Get Better Sleep
There is general science-based consensus that an optimal amount of sleep for most adults is between 7 and 9 hours per night. Contrary to the opinion of many teens and young adults, sleep is not a waste of time. During sleep, our minds organize and integrate information from the daytime. Cells throughout our bodies are repairing and regenerating while we sleep, while our liver works on detoxification. Our bodies require sleep as much as they require food, water, and oxygen.
Much in our modern lives interferes with this basic need. Many adults suffer from different forms of sleep deprivation or insomnia. Here are some ideas for better sleep.
Aim for an approximately regular bedtime and waking time on 5-7 days per week. Children benefit from this and so do adults.
Avoid eating a big meal within 2 hours of your bedtime. The energy required to digest the food can interfere with your ability to sleep.
Be aware of your caffeine and alcohol intake. Ability to metabolize caffeine or alcohol varies by individual and by age. Experiment with drinking caffeinated beverages only in the morning or in late afternoon between 3-5 pm.

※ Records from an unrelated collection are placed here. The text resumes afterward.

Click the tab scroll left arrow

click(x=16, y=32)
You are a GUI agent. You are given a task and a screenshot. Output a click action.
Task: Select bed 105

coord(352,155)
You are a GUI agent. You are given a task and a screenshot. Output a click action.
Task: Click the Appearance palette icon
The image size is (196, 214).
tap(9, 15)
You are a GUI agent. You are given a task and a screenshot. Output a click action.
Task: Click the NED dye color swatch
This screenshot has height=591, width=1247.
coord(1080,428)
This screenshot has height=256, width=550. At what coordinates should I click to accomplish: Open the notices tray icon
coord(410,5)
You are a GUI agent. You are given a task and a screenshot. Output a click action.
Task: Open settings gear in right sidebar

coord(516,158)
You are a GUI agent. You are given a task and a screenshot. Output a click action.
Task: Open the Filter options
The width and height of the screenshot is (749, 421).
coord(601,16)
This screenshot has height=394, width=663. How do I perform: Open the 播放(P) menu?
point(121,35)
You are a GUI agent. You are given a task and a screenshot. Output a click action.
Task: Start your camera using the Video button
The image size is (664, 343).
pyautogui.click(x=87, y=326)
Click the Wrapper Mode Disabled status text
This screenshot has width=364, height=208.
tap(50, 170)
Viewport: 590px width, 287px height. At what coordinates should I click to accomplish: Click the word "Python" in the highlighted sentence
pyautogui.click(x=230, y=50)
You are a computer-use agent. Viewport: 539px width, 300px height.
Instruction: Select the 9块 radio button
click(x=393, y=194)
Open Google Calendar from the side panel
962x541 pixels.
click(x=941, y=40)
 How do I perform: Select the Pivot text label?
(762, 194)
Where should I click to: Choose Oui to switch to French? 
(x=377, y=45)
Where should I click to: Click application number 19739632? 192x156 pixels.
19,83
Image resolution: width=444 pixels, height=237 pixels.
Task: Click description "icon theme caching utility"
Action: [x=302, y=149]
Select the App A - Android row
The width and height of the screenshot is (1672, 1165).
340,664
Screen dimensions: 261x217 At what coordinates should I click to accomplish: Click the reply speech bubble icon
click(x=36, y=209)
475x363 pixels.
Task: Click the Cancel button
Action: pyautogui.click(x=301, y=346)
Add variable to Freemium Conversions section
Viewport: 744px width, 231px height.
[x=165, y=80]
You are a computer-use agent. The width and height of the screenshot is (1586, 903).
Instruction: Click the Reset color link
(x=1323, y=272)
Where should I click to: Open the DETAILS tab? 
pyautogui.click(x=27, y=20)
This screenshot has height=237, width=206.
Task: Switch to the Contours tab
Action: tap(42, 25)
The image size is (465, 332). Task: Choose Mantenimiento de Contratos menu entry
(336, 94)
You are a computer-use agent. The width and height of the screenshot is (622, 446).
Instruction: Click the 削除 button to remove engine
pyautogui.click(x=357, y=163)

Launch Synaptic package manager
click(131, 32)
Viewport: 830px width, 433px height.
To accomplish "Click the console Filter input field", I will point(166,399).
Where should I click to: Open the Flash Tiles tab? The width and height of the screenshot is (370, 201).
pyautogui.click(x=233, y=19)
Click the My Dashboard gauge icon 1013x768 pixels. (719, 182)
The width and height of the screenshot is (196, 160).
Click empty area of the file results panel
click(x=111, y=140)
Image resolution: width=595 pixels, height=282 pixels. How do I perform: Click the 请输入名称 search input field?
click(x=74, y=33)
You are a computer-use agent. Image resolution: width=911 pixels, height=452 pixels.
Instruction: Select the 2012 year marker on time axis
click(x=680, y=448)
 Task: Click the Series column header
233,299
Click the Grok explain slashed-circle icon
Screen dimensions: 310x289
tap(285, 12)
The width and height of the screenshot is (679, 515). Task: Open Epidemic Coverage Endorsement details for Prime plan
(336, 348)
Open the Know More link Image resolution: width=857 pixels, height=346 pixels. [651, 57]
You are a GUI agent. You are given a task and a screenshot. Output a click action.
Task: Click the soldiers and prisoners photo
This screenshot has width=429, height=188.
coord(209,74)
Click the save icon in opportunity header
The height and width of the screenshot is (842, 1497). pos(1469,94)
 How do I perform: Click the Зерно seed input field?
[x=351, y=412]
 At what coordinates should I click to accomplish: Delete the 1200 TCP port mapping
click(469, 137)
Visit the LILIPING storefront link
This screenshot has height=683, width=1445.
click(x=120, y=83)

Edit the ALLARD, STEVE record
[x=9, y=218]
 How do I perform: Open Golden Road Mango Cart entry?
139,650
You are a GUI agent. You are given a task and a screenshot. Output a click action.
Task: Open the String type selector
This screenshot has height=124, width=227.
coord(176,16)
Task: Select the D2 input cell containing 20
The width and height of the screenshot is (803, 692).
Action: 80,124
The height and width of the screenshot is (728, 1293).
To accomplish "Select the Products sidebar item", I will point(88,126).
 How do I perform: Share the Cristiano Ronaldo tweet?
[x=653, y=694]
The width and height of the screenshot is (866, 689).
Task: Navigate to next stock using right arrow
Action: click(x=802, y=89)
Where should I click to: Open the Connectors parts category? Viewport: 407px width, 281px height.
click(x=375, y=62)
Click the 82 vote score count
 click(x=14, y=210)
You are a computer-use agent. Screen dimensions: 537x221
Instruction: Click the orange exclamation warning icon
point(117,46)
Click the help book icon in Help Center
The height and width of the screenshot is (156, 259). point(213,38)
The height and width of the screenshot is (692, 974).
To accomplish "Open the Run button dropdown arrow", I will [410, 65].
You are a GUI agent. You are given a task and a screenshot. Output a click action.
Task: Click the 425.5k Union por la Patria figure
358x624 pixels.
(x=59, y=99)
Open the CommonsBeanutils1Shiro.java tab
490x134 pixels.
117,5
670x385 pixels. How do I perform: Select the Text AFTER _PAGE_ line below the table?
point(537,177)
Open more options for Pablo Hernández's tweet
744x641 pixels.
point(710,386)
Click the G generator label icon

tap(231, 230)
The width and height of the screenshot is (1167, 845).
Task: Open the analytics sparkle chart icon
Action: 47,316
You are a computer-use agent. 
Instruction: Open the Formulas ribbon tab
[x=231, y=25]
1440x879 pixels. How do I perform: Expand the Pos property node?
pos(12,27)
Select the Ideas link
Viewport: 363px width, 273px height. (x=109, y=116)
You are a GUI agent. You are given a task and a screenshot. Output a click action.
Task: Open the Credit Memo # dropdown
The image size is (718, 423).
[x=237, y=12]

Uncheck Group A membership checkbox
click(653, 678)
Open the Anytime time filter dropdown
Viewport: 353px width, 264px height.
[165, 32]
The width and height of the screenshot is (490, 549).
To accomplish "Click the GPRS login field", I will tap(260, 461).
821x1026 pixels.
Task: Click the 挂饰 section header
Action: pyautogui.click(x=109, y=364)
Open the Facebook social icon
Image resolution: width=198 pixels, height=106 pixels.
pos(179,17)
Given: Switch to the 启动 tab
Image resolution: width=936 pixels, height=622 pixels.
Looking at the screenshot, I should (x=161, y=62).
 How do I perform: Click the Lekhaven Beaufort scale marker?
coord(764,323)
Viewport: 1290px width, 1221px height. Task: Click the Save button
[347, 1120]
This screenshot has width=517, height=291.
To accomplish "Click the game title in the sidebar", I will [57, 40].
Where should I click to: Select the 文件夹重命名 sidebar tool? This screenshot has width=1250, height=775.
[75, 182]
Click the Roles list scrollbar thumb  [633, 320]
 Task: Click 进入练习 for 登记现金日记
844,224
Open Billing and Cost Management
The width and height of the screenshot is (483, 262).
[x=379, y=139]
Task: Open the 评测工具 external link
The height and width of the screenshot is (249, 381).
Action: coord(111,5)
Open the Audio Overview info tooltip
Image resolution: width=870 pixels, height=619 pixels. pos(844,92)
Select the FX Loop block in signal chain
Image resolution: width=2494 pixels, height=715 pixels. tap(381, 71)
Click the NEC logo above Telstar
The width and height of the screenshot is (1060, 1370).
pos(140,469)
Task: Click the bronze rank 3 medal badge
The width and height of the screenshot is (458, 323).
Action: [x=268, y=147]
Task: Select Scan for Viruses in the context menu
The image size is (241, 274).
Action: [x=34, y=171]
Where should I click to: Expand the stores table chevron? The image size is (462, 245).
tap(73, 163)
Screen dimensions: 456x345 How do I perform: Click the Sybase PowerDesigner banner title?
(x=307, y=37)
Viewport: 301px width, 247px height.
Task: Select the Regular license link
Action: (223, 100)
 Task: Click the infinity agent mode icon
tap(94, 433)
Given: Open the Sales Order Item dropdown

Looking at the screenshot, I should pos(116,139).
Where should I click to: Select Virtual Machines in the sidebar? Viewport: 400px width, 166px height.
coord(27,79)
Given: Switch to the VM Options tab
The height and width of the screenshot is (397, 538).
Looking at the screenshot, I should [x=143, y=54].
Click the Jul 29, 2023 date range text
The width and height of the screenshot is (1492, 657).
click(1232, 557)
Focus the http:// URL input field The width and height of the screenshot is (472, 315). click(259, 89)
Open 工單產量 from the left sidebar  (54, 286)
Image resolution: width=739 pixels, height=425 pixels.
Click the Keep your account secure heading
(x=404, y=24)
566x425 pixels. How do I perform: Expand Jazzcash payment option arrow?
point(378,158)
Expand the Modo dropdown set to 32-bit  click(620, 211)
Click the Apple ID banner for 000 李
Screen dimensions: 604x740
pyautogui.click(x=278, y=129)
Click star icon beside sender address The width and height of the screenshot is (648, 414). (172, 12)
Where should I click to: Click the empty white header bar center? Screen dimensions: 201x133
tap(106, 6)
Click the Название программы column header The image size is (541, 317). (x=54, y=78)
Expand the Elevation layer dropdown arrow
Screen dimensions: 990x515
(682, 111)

Screen time, whether on smart phones, laptops, tablets, Kindles, or related devices within about 2 hours of bedtime can interfere with sleep. If you must use these devices in the late evening, install a free app to filter out activating blue light between designated hours, e.g., 9 pm to 7 am.
Stop any screen binge watching at least a few hours before midnight. Avoid watching highly suspenseful or frightening shows in the evening. This may include television news programs.
Create a regular bedtime routine that tells your mind and body sleep time is approaching. This might include a relaxing cup of herbal tea, some leg and calf stretches, a short meditation, and easy reading (paper print only) in bed before turning out the light.
During day hours and before the evening begins, do some form of movement such as biking or walking outside or an inside workout at a gym or at home. Aiming for at least 20-30 minutes three to five times per week will help exercise and relax your muscles and nerves. An evening walk is fine, but avoid vigorous workouts after 7 pm.
After a stressful day, take some time before bed for deep breathing. Inhale through your nose to a count of four and exhale through your mouth to a count of six. On exhale, visualize releasing stress and negative thoughts. Repeat 4-6 times or more.
Keep the bedroom temperature between 60 and 67 degrees and have a mattress, pillows, and covers that feel comfortable to you. Minimize any electronics near your bed and keep your cell phone (with ringtones and notifications on silent or low volume) and clock across the room, so you will need to get out of bed to turn an alarm off. Keep the room as dark as possible for sleeping.
Light sleepers may benefit from using a weighted blanket, earplugs, eye mask, or a machine or fan for white noise.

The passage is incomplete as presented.